Breast reconstruction words to know

 

  • Areola:  Pigmented skin surrounding the nipple.

  • Breast augmentation:  Also known as augmentation mammaplasty; breast enlargement by surgery.

  • Breast lift:  Also known as mastopexy; surgery to lift the breasts.

  • Breast reduction:  Reduction of breast size and breast lift by surgery.

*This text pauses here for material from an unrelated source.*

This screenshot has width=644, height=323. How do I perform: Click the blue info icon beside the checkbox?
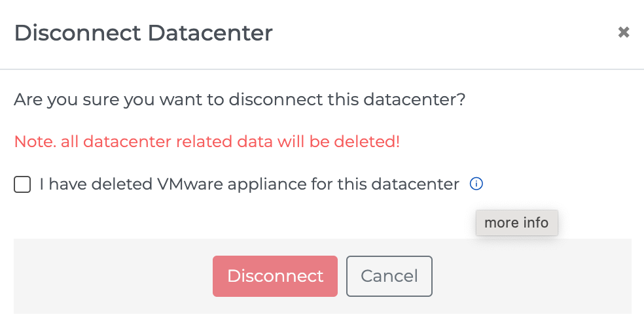pos(476,184)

  • Capsular contracture:  A complication of breast implant surgery which occurs when scar tissue that normally forms around the implant tightens and squeezes the implant and becomes firm.

  • DIEP flap:  Deep Inferior Epigastric perforator flap which takes tissue from the abdomen.

  • Donor site:  An area of your body where the surgeon harvests skin, muscle and fat to reconstruct your breast – commonly located in less exposed areas of the body such as the back, abdomen or buttocks.

  • Flap techniques:  Surgical techniques used to reposition your own skin, muscle and fat to reconstruct or cover your breast.

  • General anesthesia:  Drugs and/or gases used during an operation to relieve pain and alter consciousness.

  • Grafting:  A surgical technique to recreate your nipple and areola.

  • Hematoma:  Blood pooling beneath the skin.

  • Intravenous sedation:  Sedatives administered by injection into a vein to help you relax.

  • Latissimus dorsi flap technique:  A surgical technique that uses muscle, fat and skin tunneled under the skin and tissue of a woman’s back to the reconstructed breast and remains attached to its donor site, leaving blood supply intact.

  • Local anesthesia:  A drug injected directly to the site of an incision during an operation to relieve pain.

  • Mastectomy:  The removal of the whole breast, typically to rid the body of cancer.

  • SGAP flap:  Superior Gluteal Artery perforator flap which takes tissue from the buttock.

  • Tissue expansion:  A surgical technique to stretch your own healthy tissue and create new skin to provide coverage for a breast implant.

  • TRAM flap:  Also known as transverse rectus abdominus musculocutaneous flap, a surgical technique that uses muscle, fat and skin from your own abdomen to reconstruct the breast.

  • Transaxillary incision:  An incision made in the underarm area.